The very real question I have, inspired by this anecdotal post at the Shifted Librarian on how game culture has shifted productivity patterns, is whether any approach to reading is wrong, or whether the act of reading itself should even be concerned with something that smacks of schoolmarm etiquette. (These guidelines, for example, suggest that vocalizing or moving lips while one reads is bad. I must therefore conclude that every so often, particularly when I am perusing something that begs to be vocalized, I am a very bad reader indeed.) After all, since we’re talking about an act that is largely solitary, my gut feeling is that the only person who should be concerned with the question of the right way to read and the wrong way to read is the reader herself.
Greogry Lamb has suggested that computers have changed the way that people read, but his article dwells more on how people are learning to increase their WPM reading rate (or using reading supplements like highlighting tools, including a site being devised by the Palo Alto Research Center to annotate Hamlet with endless scholarly commentaries). It says little about, say, the nauseating sensation of reading a 100,000 word novel on a computer screen (as opposed to a 2,000 word essay, which is more managable for the eyes and head) — a prospect that is likely to change as displays come closer to resembling paper (both in feel and resolution). (Many of these developments are being chronicled at the excellent Future of the Book blog.)
Since magazines and newspapers are seeing their subscriptions slowly plummet (with even such one-time staples as TV Guide resorting to drastic overhauls), there is the additional question of whether reading, at least as it pertains to magazines and newspapers, has adopted a time-shifting quality that we have been more willing to attribute to TiVo and podcasting, but that we aren’t willing to apply to articles. This strange stigma may have something to do with the fact that much of this reading is done on company time, whether through the reader sitting at her work desktop reading an article in its entirety or disguising this malingering through effective one-browser window aggregators such as Bloglines or printing it off using company paper to read it on the subway home. Who wants to mention this when it’s legitimate grounds for a grievance?

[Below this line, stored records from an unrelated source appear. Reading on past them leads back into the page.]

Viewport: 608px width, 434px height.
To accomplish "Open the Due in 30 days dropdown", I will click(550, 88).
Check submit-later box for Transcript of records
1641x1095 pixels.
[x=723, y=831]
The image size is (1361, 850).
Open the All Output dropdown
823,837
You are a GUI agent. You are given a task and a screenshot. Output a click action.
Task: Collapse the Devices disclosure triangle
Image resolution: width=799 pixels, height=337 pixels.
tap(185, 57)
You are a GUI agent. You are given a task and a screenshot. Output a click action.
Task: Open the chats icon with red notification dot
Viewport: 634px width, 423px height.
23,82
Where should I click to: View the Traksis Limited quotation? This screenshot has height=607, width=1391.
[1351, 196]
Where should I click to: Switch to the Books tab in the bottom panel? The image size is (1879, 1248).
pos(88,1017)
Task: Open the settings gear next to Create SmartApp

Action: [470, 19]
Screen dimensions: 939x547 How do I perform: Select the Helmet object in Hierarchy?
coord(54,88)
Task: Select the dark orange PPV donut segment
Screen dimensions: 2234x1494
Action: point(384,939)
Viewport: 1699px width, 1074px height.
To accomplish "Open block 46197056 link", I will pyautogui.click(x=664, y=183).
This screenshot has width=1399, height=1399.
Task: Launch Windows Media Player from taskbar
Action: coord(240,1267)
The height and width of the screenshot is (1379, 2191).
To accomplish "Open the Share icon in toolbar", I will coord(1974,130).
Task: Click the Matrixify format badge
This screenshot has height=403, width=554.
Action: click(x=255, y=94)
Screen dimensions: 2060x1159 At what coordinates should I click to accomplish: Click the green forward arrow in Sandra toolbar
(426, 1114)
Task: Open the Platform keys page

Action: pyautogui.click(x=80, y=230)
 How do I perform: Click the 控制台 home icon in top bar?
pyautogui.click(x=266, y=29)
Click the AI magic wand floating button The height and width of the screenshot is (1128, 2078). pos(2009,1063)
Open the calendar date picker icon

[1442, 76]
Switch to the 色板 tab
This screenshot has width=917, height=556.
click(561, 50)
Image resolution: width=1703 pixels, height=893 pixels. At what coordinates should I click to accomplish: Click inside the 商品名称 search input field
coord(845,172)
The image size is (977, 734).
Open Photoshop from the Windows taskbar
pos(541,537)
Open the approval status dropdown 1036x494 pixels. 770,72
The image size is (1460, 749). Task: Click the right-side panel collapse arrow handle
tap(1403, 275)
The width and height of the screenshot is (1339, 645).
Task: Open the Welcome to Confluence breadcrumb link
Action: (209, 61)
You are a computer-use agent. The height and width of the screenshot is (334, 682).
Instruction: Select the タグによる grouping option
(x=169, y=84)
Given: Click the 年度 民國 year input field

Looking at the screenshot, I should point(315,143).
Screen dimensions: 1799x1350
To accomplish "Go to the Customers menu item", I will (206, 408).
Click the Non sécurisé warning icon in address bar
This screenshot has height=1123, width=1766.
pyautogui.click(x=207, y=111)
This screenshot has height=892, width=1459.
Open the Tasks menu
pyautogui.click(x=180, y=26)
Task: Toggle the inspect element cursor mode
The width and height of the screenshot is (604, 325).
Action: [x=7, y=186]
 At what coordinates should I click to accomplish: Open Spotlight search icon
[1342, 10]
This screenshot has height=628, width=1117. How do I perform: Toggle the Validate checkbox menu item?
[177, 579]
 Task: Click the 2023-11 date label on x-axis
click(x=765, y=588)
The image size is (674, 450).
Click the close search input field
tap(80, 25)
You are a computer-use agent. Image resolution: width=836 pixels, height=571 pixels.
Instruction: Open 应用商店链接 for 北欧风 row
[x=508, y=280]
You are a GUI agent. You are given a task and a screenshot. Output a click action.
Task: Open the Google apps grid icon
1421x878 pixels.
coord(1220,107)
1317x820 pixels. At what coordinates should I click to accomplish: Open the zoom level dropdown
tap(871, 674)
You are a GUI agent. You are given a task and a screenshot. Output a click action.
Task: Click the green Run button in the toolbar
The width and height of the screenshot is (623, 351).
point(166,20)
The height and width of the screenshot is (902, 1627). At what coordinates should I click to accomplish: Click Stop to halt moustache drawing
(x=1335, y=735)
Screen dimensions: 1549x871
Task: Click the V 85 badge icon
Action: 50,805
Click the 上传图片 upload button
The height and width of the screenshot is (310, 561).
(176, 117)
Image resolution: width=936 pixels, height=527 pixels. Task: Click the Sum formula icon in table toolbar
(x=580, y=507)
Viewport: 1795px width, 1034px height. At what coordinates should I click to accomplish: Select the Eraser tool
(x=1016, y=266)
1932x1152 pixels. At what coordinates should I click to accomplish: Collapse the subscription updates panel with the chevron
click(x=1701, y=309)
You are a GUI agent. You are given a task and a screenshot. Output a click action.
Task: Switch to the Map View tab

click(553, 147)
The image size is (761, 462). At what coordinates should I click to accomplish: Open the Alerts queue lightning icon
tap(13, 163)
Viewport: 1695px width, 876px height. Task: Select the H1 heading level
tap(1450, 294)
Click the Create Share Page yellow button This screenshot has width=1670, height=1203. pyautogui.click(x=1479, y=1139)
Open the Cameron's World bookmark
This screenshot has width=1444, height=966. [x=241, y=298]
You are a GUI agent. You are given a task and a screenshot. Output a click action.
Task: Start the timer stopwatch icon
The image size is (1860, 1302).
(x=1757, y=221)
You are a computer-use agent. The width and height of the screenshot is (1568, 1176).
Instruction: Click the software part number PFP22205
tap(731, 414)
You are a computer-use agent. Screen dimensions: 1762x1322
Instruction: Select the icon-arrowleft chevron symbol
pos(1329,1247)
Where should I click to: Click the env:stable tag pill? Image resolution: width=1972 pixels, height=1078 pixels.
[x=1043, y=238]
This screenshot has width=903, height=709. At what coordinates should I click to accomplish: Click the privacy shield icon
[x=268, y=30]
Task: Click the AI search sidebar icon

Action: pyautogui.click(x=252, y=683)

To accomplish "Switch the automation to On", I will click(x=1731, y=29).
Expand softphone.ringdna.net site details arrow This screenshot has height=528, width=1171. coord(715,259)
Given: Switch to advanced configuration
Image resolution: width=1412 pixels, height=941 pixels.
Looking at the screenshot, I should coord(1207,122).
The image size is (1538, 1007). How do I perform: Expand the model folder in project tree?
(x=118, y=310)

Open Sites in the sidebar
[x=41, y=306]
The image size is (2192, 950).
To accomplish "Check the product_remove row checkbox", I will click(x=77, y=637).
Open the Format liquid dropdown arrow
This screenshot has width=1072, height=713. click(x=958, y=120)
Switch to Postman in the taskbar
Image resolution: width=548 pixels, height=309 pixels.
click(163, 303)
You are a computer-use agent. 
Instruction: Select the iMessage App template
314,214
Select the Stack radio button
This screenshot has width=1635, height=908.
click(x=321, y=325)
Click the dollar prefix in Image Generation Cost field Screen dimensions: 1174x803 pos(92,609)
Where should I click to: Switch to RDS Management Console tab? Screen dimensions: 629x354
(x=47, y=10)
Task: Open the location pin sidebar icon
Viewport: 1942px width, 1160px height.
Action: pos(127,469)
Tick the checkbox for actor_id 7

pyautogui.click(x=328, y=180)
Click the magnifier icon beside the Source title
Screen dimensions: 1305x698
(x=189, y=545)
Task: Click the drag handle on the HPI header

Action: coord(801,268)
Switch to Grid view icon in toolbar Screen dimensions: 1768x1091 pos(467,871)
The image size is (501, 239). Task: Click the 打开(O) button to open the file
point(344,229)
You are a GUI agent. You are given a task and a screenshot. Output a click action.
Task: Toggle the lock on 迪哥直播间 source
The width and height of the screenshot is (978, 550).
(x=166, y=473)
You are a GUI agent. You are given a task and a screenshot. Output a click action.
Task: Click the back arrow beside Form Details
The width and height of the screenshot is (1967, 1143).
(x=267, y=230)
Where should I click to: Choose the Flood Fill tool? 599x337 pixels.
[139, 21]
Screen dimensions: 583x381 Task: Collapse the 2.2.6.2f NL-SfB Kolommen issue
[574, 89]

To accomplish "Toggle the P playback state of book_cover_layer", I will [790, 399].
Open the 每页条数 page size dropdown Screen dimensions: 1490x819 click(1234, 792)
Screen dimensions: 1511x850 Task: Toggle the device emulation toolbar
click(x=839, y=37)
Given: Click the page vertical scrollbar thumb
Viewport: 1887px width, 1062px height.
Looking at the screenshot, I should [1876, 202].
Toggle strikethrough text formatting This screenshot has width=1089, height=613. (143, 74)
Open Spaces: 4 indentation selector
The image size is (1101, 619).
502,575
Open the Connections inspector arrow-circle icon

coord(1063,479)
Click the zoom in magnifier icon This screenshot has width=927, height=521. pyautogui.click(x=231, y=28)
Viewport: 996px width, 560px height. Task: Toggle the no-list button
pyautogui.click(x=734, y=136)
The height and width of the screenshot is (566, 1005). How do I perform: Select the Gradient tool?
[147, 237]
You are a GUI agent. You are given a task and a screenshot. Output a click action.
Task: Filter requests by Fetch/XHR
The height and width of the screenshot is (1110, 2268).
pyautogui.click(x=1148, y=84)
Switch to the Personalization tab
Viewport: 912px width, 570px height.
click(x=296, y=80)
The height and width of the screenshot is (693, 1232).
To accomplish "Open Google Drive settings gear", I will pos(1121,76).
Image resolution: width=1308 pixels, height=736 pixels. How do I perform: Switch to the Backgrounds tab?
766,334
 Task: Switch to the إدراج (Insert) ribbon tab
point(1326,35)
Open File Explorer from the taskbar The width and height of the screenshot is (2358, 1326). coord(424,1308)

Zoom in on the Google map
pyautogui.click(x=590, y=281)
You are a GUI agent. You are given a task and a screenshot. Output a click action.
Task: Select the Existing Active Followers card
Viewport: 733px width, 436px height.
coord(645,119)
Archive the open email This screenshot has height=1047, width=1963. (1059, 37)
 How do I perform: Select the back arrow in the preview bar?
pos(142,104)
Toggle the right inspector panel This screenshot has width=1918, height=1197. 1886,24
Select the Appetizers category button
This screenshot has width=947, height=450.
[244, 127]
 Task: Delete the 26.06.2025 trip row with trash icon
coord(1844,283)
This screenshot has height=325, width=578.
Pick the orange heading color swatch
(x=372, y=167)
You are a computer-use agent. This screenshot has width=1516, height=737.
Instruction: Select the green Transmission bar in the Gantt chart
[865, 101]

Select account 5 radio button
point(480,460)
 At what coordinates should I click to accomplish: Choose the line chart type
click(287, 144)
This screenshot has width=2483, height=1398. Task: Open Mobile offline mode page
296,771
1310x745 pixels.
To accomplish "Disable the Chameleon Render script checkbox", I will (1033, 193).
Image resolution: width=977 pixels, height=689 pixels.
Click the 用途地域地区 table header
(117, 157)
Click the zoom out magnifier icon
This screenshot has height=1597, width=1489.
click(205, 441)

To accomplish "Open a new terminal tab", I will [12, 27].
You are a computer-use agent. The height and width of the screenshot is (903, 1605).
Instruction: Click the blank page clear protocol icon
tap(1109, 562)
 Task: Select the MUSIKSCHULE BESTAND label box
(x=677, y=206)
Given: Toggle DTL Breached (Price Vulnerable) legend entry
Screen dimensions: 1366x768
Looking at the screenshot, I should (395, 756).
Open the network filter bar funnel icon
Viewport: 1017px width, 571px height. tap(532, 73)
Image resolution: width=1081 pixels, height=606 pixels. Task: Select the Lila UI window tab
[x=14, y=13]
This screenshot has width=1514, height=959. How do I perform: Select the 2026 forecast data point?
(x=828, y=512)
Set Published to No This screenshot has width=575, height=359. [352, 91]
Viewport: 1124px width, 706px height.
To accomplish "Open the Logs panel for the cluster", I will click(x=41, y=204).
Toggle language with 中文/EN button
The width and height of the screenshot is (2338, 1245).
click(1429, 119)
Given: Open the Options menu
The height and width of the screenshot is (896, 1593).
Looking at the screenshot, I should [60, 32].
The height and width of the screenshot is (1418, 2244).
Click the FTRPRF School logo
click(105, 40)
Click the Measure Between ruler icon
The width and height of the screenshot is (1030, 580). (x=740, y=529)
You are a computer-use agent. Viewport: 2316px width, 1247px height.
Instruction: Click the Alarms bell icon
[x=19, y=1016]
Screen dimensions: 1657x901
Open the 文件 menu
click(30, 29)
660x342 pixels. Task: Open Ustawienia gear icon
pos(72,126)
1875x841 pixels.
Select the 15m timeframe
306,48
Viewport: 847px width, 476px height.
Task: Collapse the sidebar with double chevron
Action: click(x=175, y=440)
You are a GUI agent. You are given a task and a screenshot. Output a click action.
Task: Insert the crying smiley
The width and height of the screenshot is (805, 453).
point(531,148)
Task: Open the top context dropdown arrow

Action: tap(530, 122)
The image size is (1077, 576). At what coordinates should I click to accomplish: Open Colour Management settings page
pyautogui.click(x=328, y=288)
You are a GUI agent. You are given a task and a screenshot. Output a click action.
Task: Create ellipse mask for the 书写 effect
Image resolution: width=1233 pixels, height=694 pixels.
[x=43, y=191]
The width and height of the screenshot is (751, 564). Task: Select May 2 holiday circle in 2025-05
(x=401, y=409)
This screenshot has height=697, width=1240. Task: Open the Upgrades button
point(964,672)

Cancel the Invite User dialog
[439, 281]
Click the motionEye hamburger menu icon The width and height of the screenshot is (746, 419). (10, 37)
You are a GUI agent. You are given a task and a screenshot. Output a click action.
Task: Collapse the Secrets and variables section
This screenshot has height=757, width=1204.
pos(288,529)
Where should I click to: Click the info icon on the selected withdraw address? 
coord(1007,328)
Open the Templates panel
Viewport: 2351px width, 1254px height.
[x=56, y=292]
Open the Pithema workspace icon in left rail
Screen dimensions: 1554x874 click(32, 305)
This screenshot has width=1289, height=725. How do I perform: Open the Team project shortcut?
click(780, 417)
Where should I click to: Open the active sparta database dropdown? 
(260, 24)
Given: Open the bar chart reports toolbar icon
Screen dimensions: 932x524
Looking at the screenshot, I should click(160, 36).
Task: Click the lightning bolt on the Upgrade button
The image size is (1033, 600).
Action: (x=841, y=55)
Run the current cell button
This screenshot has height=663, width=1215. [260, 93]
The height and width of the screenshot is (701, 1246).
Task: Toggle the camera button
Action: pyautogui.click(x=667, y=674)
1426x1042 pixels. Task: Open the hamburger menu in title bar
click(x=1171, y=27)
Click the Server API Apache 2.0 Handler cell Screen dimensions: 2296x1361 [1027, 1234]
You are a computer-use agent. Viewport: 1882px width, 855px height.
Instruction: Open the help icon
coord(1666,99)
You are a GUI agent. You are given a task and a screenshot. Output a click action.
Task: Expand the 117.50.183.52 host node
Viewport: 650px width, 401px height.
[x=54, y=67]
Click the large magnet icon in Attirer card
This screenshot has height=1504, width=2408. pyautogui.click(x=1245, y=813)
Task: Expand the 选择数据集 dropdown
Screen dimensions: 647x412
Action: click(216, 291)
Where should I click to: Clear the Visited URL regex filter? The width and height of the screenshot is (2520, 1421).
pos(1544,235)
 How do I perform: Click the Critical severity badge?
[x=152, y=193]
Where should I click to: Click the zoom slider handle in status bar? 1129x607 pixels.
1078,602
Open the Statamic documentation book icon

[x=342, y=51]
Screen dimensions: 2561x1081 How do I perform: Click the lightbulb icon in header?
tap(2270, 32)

In other words, technology has enabled a remarkable workforce cluster to read by subterfuge (possibly for short-length articles). Perhaps they read because it’s a revolutionary act that, outside of web tracking software, can’t be completely gauged — sort of like jerking off on the clock.
Despite these clear advantages, there still remains a remarkable faith in technology which might be out of step with the tactile advantages of reading books, to the point where undergraduate university libraries have pared down their books to a mere 1,000 volumes and it is now inconceivable for today’s college students to leave home without an arsenal of technology.
But if libraries and educational institutions become based almost solely around technology, where lies the future of reading? While there are plenty of studies indicating that reading is dropping and there remains some debate over whether this is a “sky is falling” alarmism (which Kevin Smokler and Paul Collins challenge in Bookmark Now) or a problem that needs to be addressed, none of these studies seem to indicate, to me, a much more telling trend: what type of reading are people doing precisely? Do they prefer shorter content such as a 2,000 word essay or a short story? Is there a correllation between a proclivity to read things on the Internet and the drop in “reading literature” announced within NEA’s “Reading at Risk” report? Certainly, the ascent in chapbooks such as Harry G. Frankfurt’s On Bullshit to the bestsellers list cannot be entirely overlooked.
If shorter reading experiences are the future (in part or in whole), then I would suggest that the short story has a fantastic new life ahead and that The Atlantic Monthly, in dropping short fiction entirely from its pages (and in failing to allow non-subscribers to access their content), is ass-backwards. Big time. Unless of course they see a new market in chapbooks or content siphoned directly to today’s tech-savvy reading base.